Il y a donc deux flux de code bien distincts dans cette classe. On dit alors que LCOM4(Example) = 2.

Cet indicateur est à mettre en relation avec le S des principes SOLID (Single reponsability). Les méthodes d’une classe qui servent une besoin commun s’articulent ensemble : elles s’appellent les unes les autres ou partagent des attributs communs. Il est donc probable ici que notre classe possède au moins deux reponsabilités.

D’un point de vue purement théorique, la valeur idéale de LCOM4 d’une classe est donc de 1.

Étape 2 : Pondération de la théorie

Mais il ne faut pas oublier que ces indicateurs, bien que volontairement agnostiques, ont tout de même été fortement orientés par les langages de programmation utilisés pour les théoriser / illustrer.

Revenons à LCOM4, et à l’idéal théorique de LCOM4(classe) = 1.

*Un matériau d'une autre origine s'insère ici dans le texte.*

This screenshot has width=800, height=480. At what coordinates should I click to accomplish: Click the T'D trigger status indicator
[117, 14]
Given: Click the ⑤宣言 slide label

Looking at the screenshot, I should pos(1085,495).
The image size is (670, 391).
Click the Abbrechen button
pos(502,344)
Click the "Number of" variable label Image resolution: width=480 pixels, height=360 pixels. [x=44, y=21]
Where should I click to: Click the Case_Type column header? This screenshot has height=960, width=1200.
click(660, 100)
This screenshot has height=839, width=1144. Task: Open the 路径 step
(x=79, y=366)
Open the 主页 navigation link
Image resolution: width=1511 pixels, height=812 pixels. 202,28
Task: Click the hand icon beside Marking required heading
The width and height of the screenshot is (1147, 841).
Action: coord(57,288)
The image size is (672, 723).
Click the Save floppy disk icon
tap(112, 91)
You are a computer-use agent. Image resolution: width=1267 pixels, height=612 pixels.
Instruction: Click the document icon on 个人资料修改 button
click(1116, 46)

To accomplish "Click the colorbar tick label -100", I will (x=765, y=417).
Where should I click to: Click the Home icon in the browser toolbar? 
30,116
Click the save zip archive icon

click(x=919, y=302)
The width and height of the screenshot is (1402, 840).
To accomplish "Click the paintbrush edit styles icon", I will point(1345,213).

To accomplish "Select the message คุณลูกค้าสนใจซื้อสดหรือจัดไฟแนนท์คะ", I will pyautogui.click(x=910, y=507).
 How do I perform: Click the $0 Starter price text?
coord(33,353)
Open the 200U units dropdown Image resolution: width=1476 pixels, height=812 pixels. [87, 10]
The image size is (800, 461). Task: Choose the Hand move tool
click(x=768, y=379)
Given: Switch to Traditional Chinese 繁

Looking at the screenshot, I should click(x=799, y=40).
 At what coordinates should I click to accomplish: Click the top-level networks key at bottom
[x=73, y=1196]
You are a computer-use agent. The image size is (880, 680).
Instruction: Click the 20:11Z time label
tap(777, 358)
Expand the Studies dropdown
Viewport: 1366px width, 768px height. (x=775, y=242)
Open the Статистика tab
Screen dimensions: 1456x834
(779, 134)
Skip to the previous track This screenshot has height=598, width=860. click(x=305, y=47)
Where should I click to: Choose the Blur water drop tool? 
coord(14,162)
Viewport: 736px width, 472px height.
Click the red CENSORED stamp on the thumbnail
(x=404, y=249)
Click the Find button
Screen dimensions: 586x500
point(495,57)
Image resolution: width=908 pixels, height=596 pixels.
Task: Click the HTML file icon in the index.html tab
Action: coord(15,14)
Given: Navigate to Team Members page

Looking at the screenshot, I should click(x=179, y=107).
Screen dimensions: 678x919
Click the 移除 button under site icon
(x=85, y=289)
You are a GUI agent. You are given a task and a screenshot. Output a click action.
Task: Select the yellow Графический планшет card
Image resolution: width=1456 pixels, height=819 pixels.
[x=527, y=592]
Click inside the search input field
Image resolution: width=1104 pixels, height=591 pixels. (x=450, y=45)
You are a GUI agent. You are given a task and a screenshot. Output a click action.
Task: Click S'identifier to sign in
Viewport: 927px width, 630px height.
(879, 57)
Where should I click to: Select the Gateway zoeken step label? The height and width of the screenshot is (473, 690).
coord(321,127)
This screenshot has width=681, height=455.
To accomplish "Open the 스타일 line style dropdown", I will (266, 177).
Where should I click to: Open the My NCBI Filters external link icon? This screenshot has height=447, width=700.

Cet idéal signifie que toutes les méthodes d’une classes fonctionnent ensemble (principe de cohésion). Or la plupart des classes PHP comportent un très grand nombre de getters/setters, souvent inutilisés à l’intérieur de la classe même. Vu par un robot, les getters/setters méthodes semblent des méthdoes orphelines, et augmentent donc artificiellement LCOM4.

Cet aspect est propre aux langages qui ne comportent pas de sucre syntaxique pour les getters et setters. En C#, on pourrait simplement écrire

public int X { get; set; }

En PHP ce n’est pas encore le cas. il faut donc pondérer cet indicateur.

Il en va de même pour la majorité des indicateurs : le code écrit en PHP est assez typique : typique par le langage même, mais aussi par l’orientation des projets qui l’utilisent, assez souvent plus orientés production (court terme) plutôt qu’évolution (long terme).

Petite parenthèse utile : je ne cherche pas à polémiquer, juste à faire un constat. Ce constat pourrait tout à fait être identique pour d’autres langages de programmation. Oui, je sais qu’il y a d’excellents projets PHP, orientés très long terme. Mais je pense ici faire un constat d’ordre général selon mon expérience. Bref, j’essaye d’être pragmatique.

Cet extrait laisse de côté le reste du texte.